→ WHAT THE EXERCISE ASKS
Copy the lines starting at the line containing "You are a computer-use agent." and ending at the line containing "(x=601, y=505)", switching "agent" to "assistant" wherever it appears and keeping everything else unchanged. Leave the pictures out of your answer.

→ LISTED ENTRIES
----------------------------------------
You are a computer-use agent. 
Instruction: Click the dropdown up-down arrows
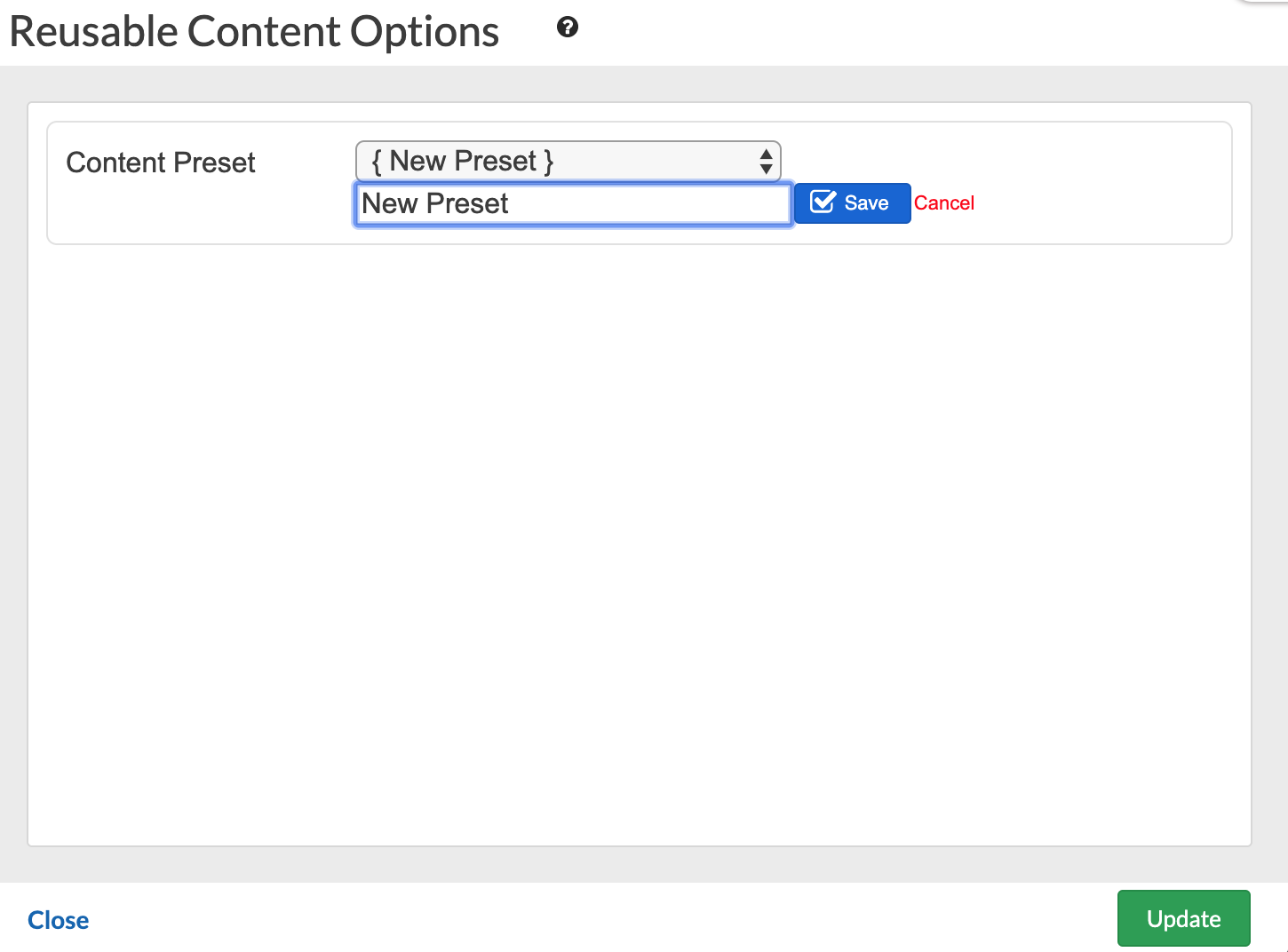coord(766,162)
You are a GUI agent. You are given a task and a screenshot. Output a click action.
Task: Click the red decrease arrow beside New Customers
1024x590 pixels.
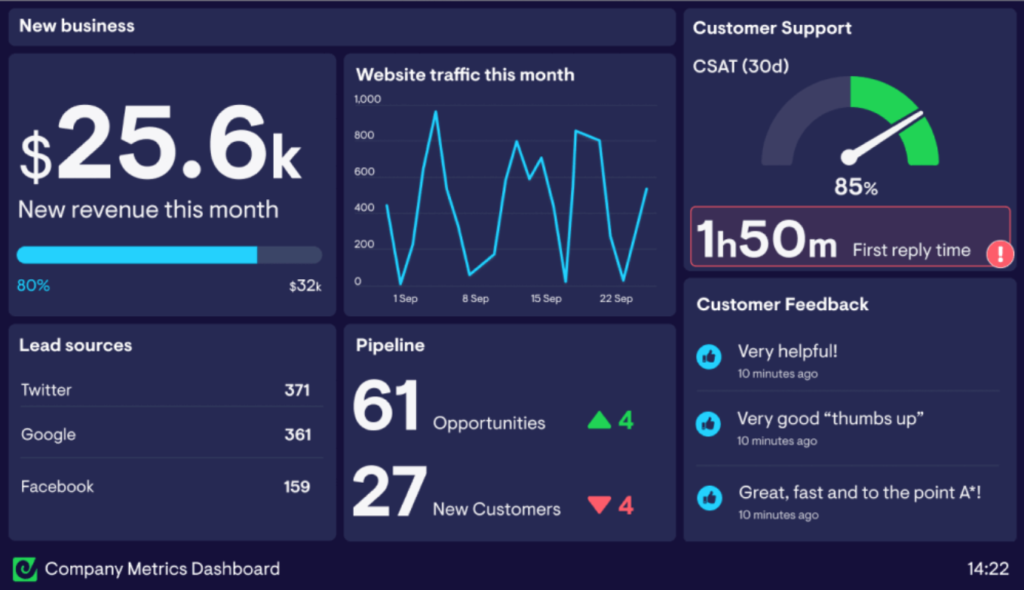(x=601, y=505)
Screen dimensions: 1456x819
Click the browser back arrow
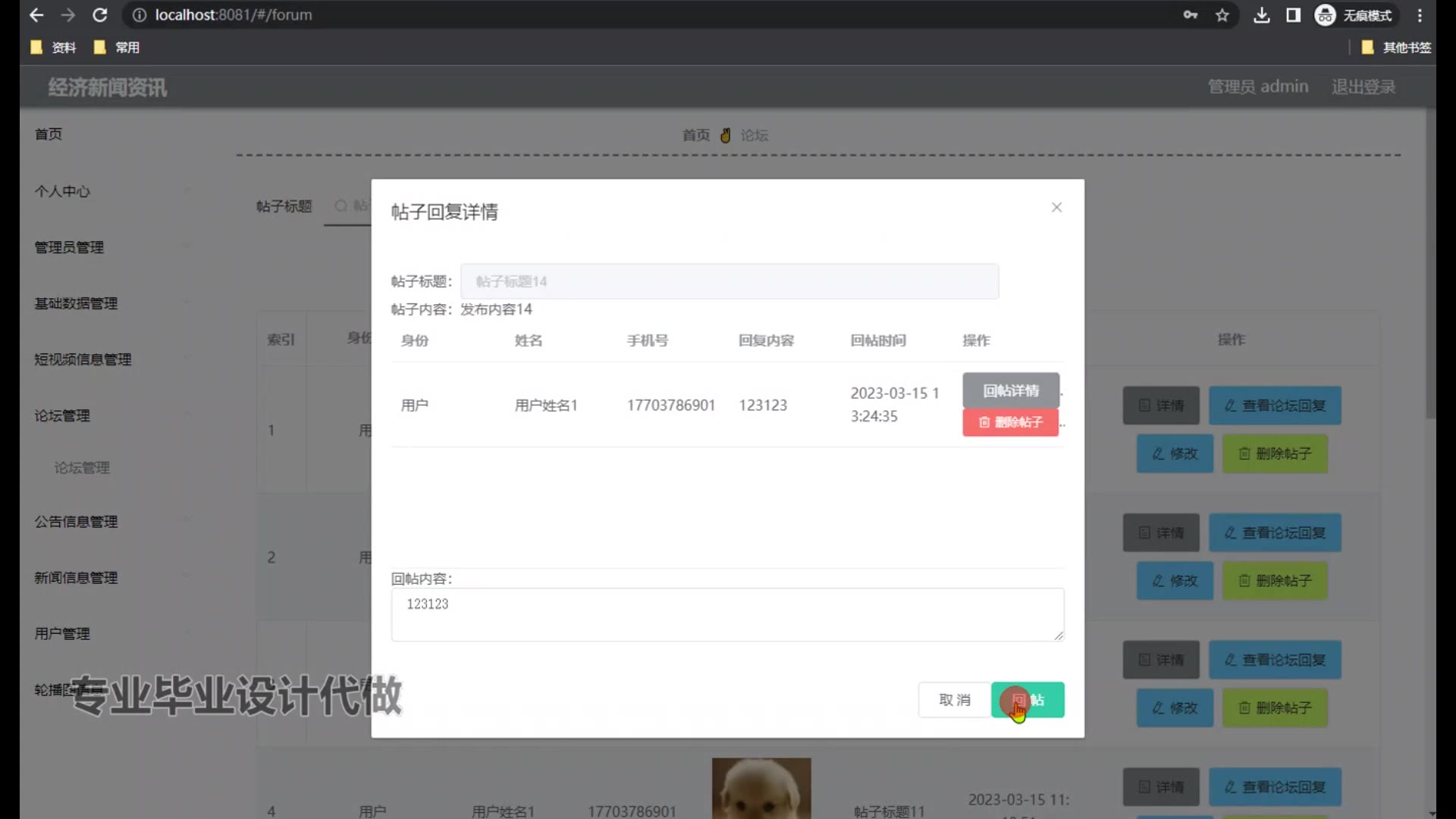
----------------------------------------
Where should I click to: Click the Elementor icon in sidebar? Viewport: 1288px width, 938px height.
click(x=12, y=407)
----------------------------------------
→ WRITTEN SOLUTION
You are a computer-use assistant. 
Instruction: Click the dropdown up-down arrows
coord(766,162)
You are a GUI assistant. You are given a task and a screenshot. Output a click action.
Task: Click the red decrease arrow beside New Customers
1024x590 pixels.
(x=601, y=505)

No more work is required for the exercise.